(Records provided begins)
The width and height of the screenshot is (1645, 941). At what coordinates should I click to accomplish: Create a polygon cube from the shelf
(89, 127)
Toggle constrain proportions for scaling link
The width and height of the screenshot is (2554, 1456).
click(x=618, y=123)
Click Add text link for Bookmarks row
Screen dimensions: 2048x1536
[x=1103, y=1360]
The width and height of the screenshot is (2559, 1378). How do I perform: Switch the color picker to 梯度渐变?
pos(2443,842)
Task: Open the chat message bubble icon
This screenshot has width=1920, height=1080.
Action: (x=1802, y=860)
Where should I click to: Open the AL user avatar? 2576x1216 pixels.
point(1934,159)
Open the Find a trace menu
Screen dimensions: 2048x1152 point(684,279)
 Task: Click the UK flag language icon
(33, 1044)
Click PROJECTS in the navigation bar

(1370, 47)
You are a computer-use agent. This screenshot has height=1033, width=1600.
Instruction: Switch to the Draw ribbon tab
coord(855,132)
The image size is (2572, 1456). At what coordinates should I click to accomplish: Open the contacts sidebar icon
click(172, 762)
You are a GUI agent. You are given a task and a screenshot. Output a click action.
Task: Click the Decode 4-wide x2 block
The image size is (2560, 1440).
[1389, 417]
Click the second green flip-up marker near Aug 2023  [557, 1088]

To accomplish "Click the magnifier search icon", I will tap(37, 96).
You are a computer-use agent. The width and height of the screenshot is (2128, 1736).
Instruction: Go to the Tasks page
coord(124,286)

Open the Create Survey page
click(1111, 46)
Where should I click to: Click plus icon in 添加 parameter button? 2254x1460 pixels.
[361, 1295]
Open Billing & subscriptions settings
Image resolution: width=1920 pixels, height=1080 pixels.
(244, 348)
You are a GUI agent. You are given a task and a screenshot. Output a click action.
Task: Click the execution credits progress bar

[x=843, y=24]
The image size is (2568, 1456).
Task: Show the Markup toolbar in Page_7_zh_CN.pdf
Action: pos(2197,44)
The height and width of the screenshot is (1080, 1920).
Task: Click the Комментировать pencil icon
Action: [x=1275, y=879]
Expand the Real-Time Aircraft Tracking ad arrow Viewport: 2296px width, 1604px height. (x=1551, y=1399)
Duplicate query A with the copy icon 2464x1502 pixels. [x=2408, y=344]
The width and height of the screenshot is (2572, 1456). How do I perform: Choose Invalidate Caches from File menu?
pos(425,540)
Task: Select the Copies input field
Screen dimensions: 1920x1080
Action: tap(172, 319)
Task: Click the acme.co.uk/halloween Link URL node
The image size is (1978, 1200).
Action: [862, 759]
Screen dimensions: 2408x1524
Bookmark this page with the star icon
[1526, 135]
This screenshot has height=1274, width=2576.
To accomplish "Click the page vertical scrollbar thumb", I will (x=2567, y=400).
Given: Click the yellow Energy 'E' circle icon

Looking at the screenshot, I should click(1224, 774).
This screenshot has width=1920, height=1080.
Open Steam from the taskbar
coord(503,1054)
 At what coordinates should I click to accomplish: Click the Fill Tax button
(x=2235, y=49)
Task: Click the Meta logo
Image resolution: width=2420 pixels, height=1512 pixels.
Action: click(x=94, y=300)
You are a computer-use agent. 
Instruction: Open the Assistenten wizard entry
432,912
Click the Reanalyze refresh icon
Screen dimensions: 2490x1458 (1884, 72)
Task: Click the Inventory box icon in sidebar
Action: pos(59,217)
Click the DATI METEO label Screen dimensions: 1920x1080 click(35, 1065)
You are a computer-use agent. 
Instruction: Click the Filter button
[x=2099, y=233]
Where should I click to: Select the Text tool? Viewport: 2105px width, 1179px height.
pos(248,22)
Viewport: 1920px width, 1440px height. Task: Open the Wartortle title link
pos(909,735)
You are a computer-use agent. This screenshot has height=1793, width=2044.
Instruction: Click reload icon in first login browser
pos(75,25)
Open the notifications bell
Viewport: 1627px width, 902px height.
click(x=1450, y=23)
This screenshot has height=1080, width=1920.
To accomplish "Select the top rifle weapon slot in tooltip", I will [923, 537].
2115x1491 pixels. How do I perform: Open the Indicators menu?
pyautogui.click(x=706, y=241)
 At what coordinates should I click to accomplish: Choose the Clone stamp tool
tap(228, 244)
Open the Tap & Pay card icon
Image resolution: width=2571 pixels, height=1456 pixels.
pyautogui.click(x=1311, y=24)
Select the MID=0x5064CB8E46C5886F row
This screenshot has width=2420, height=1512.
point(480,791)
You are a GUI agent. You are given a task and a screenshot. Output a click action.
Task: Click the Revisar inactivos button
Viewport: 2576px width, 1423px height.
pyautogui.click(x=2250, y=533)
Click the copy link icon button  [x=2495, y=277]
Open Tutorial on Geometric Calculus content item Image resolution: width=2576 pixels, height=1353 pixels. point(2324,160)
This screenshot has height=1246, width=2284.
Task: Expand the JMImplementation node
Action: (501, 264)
(Records provided ends)
What is expected:
Go through the entries above and reproduce each one exactly.

Solution:
The width and height of the screenshot is (1645, 941). At what coordinates should I click to accomplish: Create a polygon cube from the shelf
(89, 127)
Toggle constrain proportions for scaling link
The width and height of the screenshot is (2554, 1456).
click(x=618, y=123)
Click Add text link for Bookmarks row
Screen dimensions: 2048x1536
[x=1103, y=1360]
The width and height of the screenshot is (2559, 1378). How do I perform: Switch the color picker to 梯度渐变?
pos(2443,842)
Task: Open the chat message bubble icon
This screenshot has width=1920, height=1080.
Action: (x=1802, y=860)
Where should I click to: Open the AL user avatar? 2576x1216 pixels.
point(1934,159)
Open the Find a trace menu
Screen dimensions: 2048x1152 point(684,279)
 Task: Click the UK flag language icon
(33, 1044)
Click PROJECTS in the navigation bar

(1370, 47)
You are a computer-use agent. This screenshot has height=1033, width=1600.
Instruction: Switch to the Draw ribbon tab
coord(855,132)
The image size is (2572, 1456). At what coordinates should I click to accomplish: Open the contacts sidebar icon
click(172, 762)
You are a GUI agent. You are given a task and a screenshot. Output a click action.
Task: Click the Decode 4-wide x2 block
The image size is (2560, 1440).
[1389, 417]
Click the second green flip-up marker near Aug 2023  [557, 1088]

To accomplish "Click the magnifier search icon", I will tap(37, 96).
You are a computer-use agent. The width and height of the screenshot is (2128, 1736).
Instruction: Go to the Tasks page
coord(124,286)

Open the Create Survey page
click(1111, 46)
Where should I click to: Click plus icon in 添加 parameter button? 2254x1460 pixels.
[361, 1295]
Open Billing & subscriptions settings
Image resolution: width=1920 pixels, height=1080 pixels.
(244, 348)
You are a GUI agent. You are given a task and a screenshot. Output a click action.
Task: Click the execution credits progress bar

[x=843, y=24]
The image size is (2568, 1456).
Task: Show the Markup toolbar in Page_7_zh_CN.pdf
Action: pos(2197,44)
The height and width of the screenshot is (1080, 1920).
Task: Click the Комментировать pencil icon
Action: [x=1275, y=879]
Expand the Real-Time Aircraft Tracking ad arrow Viewport: 2296px width, 1604px height. (x=1551, y=1399)
Duplicate query A with the copy icon 2464x1502 pixels. [x=2408, y=344]
The width and height of the screenshot is (2572, 1456). How do I perform: Choose Invalidate Caches from File menu?
pos(425,540)
Task: Select the Copies input field
Screen dimensions: 1920x1080
Action: tap(172, 319)
Task: Click the acme.co.uk/halloween Link URL node
The image size is (1978, 1200).
Action: [862, 759]
Screen dimensions: 2408x1524
Bookmark this page with the star icon
[1526, 135]
This screenshot has height=1274, width=2576.
To accomplish "Click the page vertical scrollbar thumb", I will (x=2567, y=400).
Given: Click the yellow Energy 'E' circle icon

Looking at the screenshot, I should click(1224, 774).
This screenshot has width=1920, height=1080.
Open Steam from the taskbar
coord(503,1054)
 At what coordinates should I click to accomplish: Click the Fill Tax button
(x=2235, y=49)
Task: Click the Meta logo
Image resolution: width=2420 pixels, height=1512 pixels.
Action: click(x=94, y=300)
You are a computer-use agent. 
Instruction: Open the Assistenten wizard entry
432,912
Click the Reanalyze refresh icon
Screen dimensions: 2490x1458 (1884, 72)
Task: Click the Inventory box icon in sidebar
Action: pos(59,217)
Click the DATI METEO label Screen dimensions: 1920x1080 click(35, 1065)
You are a computer-use agent. 
Instruction: Click the Filter button
[x=2099, y=233]
Where should I click to: Select the Text tool? Viewport: 2105px width, 1179px height.
pos(248,22)
Viewport: 1920px width, 1440px height. Task: Open the Wartortle title link
pos(909,735)
You are a computer-use agent. This screenshot has height=1793, width=2044.
Instruction: Click reload icon in first login browser
pos(75,25)
Open the notifications bell
Viewport: 1627px width, 902px height.
click(x=1450, y=23)
This screenshot has height=1080, width=1920.
To accomplish "Select the top rifle weapon slot in tooltip", I will [923, 537].
2115x1491 pixels. How do I perform: Open the Indicators menu?
pyautogui.click(x=706, y=241)
 At what coordinates should I click to accomplish: Choose the Clone stamp tool
tap(228, 244)
Open the Tap & Pay card icon
Image resolution: width=2571 pixels, height=1456 pixels.
pyautogui.click(x=1311, y=24)
Select the MID=0x5064CB8E46C5886F row
This screenshot has width=2420, height=1512.
point(480,791)
You are a GUI agent. You are given a task and a screenshot. Output a click action.
Task: Click the Revisar inactivos button
Viewport: 2576px width, 1423px height.
pyautogui.click(x=2250, y=533)
Click the copy link icon button  [x=2495, y=277]
Open Tutorial on Geometric Calculus content item Image resolution: width=2576 pixels, height=1353 pixels. point(2324,160)
This screenshot has height=1246, width=2284.
Task: Expand the JMImplementation node
Action: (501, 264)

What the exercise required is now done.